𝗧𝗵𝗲 𝗩𝗶𝗯𝗲 𝗖𝗼𝗱𝗶𝗻𝗴 𝗧𝗿𝗮𝗽. This image is painfully accurate. Waterfall gives you structure, but often too slowly. Agile gives you increments, but still needs direction. AI-assisted… | Andreas Horn | 133 comments
The allure of 'chaos with a nice UI' sets the stage for Andreas Horn's latest philosophical musing on the perils of AI, which concludes that engineers must endure both speed and suspicion. His empty profundity shines brightest when he cautions about building 'a pile of assumptions'—essentially forecasting that fast, unverified code might be problematic if nobody understands it. A revelation akin to discovering water is wet. Then, in a classic LinkedIn sleight-of-hand move, he pivots from critique to commerce: 'If this was useful, you may also enjoy my free newsletter.' Somehow, self-promotion never misses its cue. The pièce de résistance? Claiming AI makes engineering judgment the bottleneck—a statement so broad it could cover every tech symposium since 2010.

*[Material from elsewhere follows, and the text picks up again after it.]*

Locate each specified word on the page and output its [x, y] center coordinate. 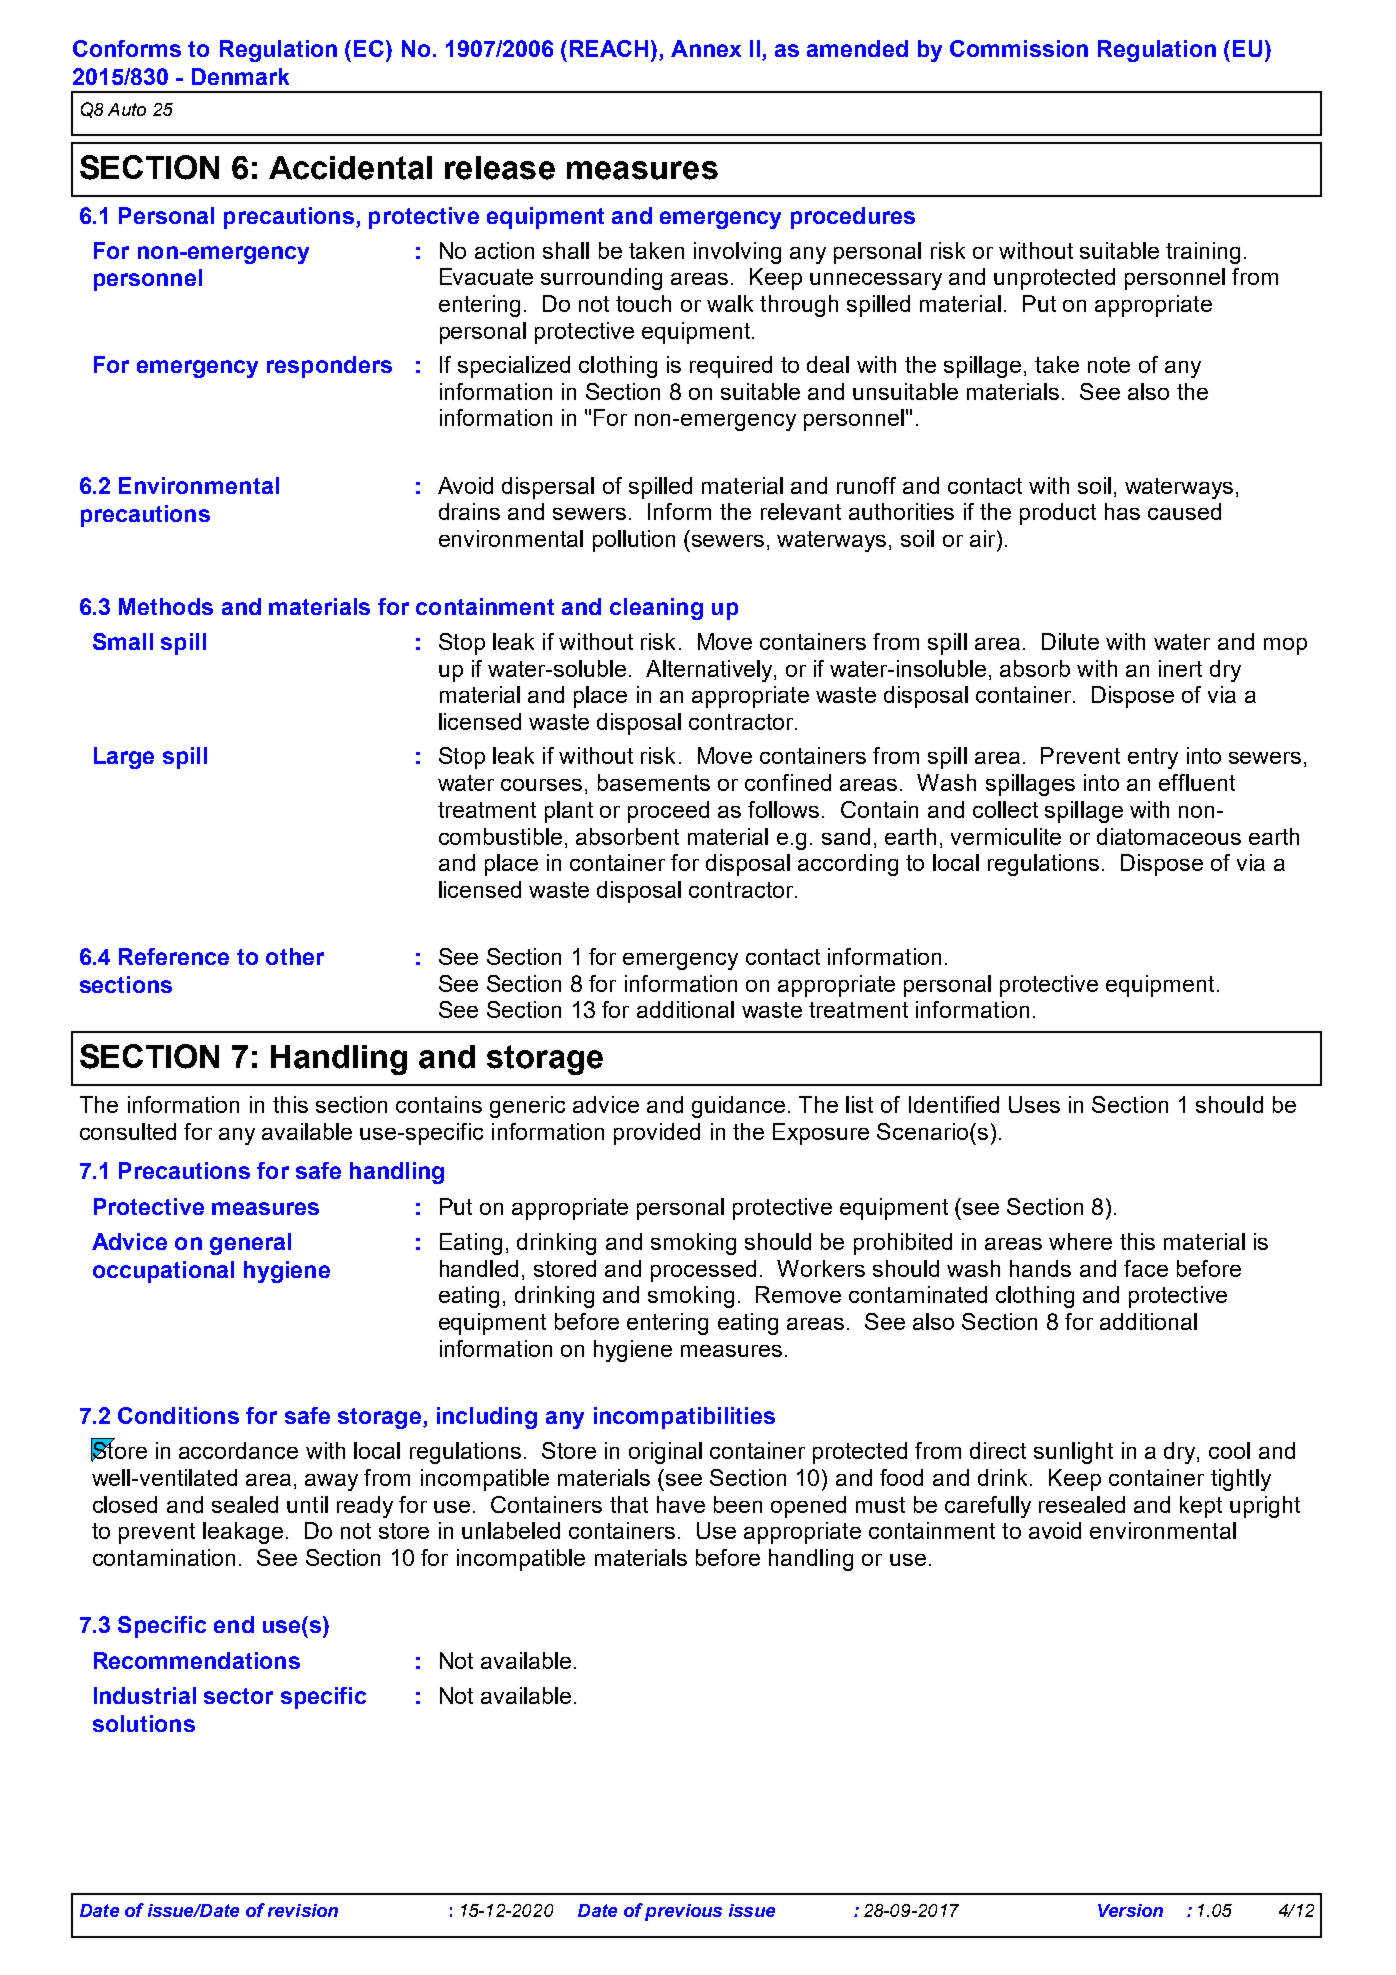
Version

The author hints at being surprised by the impact of AI, suggesting a slight humility while still promoting their insights.
The post lacks extensive name-dropping but does rely on general industry knowledge without deep personal credentials.
'Vibe coding without process and direction? That is chaos with a nice UI' suggests insight but lacks depth in actionable specifics.
There's consistency in critiquing AI reliance while promoting a newsletter on the same platform.
'If this was useful, you may also enjoy my free newsletter' makes for a clear self-promotional call to action.
'AI makes engineering judgment the bottleneck' embodies a common trope in tech discussions about AI.